Screenshots of a failed run:

Thank you so much for your valuable feedback

ReneSchumacher commented 3 months ago

Hi @xaberue,

thanks for reporting this. My guess is that the issue is indeed related to a change on Azure DevOps side, since our last change to BQC was over two months ago. Timeouts like this are usually caused by three things:

  1. Issue in coverage generation
    We have had reports of timeouts where someone accidentally changed the .runsettings file or broke coverage generation by other code changes.

  2. Slow coverage uplodat/processing
    Sometimes, Azure DevOps or the agent seem to be very slow when uploading coverage data to Azure DevOps or processing it in the background. Since BQC currently only reads preprocessed data from Azure DevOps, we fully rely on Azure DevOps having finished the processing.

  3. Issue with coverage upload
    We also saw cases in which the test task or coverage data publishing task had an issue uploading the data to Azure DevOps. In that case, even though coverage data is created on the agent, it is not visible to Azure DevOps and, thus, not visible through the API.

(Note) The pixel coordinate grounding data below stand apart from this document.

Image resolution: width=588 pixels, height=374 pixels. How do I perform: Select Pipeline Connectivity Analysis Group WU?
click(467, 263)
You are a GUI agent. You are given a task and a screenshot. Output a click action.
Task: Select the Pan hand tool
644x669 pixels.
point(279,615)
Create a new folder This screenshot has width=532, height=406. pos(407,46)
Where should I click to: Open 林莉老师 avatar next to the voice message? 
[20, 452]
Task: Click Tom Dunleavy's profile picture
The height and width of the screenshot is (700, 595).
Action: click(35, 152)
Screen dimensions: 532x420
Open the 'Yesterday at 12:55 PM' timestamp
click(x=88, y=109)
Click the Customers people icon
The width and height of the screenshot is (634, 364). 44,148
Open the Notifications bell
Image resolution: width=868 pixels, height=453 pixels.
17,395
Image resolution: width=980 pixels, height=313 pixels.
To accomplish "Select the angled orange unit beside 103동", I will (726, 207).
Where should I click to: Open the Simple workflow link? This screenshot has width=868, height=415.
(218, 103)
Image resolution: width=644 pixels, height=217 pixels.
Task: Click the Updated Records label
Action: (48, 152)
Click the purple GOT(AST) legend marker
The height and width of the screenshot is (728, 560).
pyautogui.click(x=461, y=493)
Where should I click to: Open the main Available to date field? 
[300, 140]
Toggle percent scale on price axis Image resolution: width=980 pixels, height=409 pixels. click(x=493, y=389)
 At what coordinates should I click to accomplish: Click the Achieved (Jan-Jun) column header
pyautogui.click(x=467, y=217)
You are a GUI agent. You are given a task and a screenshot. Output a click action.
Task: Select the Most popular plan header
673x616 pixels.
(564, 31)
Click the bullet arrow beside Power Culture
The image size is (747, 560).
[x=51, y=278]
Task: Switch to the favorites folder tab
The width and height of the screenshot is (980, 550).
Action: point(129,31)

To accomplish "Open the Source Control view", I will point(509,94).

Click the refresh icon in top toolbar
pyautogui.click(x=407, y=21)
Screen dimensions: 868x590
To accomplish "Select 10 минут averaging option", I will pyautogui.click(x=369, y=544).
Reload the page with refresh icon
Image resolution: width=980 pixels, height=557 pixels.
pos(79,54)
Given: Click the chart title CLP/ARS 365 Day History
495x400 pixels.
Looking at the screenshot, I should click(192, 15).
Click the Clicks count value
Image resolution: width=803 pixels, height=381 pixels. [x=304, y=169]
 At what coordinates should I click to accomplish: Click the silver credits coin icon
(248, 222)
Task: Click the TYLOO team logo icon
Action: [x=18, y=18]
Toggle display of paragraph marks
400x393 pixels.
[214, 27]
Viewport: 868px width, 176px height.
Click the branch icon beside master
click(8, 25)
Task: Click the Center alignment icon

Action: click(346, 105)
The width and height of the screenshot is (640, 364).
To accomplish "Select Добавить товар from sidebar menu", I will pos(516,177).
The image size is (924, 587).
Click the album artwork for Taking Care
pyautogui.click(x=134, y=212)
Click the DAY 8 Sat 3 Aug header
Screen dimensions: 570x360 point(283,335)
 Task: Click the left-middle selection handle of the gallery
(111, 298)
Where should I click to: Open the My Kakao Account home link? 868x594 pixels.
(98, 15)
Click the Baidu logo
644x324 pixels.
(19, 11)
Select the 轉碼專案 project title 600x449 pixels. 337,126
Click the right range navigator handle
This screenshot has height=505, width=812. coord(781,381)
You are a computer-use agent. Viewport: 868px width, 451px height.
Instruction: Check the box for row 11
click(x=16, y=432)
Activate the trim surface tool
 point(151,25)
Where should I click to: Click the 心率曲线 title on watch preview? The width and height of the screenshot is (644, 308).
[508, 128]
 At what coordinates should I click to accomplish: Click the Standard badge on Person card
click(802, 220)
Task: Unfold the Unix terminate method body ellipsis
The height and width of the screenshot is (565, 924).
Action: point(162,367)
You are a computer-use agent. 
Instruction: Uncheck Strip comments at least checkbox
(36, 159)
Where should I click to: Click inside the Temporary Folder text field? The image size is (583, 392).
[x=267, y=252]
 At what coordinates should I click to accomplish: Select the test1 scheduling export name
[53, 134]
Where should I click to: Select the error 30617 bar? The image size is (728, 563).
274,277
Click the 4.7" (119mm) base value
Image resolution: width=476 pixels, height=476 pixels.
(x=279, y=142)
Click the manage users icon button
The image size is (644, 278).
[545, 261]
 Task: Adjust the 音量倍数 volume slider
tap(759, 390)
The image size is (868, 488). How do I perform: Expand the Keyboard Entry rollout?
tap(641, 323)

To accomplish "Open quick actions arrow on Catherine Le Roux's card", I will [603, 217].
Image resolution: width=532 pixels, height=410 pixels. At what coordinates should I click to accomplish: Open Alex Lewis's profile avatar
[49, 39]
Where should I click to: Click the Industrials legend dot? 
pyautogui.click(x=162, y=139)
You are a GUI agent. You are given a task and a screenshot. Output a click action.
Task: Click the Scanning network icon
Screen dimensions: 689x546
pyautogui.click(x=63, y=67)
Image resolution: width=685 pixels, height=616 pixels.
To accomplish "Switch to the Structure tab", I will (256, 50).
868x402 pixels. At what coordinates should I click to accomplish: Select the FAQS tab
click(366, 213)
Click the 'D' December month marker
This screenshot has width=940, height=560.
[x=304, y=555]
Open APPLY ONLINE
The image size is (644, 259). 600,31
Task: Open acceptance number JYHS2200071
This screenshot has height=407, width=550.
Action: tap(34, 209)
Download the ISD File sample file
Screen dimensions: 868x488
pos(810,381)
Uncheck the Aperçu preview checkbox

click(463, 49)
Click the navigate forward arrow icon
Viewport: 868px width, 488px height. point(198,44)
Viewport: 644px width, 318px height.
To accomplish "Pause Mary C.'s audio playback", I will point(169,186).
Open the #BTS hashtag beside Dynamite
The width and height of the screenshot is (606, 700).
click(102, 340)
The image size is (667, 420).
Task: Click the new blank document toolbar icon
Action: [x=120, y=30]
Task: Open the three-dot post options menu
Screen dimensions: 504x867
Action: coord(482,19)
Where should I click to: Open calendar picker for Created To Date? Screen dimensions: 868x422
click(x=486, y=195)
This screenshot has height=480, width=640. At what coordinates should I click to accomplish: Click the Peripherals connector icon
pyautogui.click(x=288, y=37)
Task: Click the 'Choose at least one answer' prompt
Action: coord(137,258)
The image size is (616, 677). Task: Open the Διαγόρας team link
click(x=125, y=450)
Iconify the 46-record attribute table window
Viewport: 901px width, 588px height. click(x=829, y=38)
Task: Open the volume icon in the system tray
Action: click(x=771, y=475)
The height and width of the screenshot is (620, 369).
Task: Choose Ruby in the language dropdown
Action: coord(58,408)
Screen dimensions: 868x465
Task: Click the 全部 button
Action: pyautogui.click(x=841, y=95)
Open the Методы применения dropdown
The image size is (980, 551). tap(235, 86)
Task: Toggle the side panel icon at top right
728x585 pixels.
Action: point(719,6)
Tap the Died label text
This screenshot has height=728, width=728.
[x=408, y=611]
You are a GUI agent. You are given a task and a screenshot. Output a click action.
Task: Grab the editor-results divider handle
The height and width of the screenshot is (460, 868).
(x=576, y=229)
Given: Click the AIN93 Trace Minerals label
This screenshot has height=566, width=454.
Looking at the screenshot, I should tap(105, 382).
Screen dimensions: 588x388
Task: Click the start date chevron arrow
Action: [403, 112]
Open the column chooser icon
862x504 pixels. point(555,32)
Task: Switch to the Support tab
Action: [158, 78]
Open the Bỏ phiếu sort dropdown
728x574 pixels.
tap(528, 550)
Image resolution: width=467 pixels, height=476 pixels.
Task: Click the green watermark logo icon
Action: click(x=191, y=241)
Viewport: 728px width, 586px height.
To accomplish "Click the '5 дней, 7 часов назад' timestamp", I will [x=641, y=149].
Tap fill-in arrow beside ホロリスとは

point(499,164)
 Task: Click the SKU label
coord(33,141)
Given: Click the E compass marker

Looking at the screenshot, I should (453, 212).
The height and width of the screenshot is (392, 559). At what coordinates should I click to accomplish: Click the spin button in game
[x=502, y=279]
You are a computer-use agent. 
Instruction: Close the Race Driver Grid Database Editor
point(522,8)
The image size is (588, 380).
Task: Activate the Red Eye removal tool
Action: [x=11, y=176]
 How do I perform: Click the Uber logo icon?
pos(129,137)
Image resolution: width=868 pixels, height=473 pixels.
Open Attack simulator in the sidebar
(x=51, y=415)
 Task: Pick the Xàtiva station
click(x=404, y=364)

Issues one and two would be visible in the build summary UI. Please check your build sumary for coverage numbers in the upper right corner. There should be a number for tests and below that a number for coverage. If nothing is displayed there, coverage has not reached Azure DevOps. If you see numbers there, please open the following URI in the browser and send the resulting JSON file to me (via email to PSGerExtSupport@microsoft.com):

https://dev.azure.com/{organization}/{project}/_apis/test/codecoverage?buildId={buildId}

Just replace the values for organization, project, and buildId with the correct value for your build.

If you don't see a number in the build summary, there is an issue with either generating or uploading the coverage data. In that case, could you please send the logs of the DotNetCoreCLI task to me, so I can inspect it.

If you are impacted by the second issue, you would see coverage data in the build summary but still run into issues with BQC. I believe it should be unlikely that you are impacted by this, since you didn't reduce the timeout of BQC and it ran for the full ten minutes. If coverage hasn't been processed after that amount of time, There must be a different issue.

I'll wait for your feedback and then, if necessary, will involve the Azure DevOps PG.

xaberue commented 3 months ago

Hi @ReneSchumacher !!

Thank you so much for your quick assistance, it's really appreciated!

Indeed the results are visible in the faulted execution, here I post a couple of screenshots, I'll share the JSON result as well via email as requested.

image

image

ReneSchumacher commented 3 months ago

Thanks for the update. I will look at the JSON and discuss with the Azure DevOps PG. Uploading and processing the code coverage data shouldn't take more than ten minutes. There has been an issue with the new version of the the Publish Code Coverage Results task that only started processing coverage data after the build had finished. This has been fixed for the PCCR task, but maybe a similar issue has been introduced in the DotNetCoreCLI task. I'll check that.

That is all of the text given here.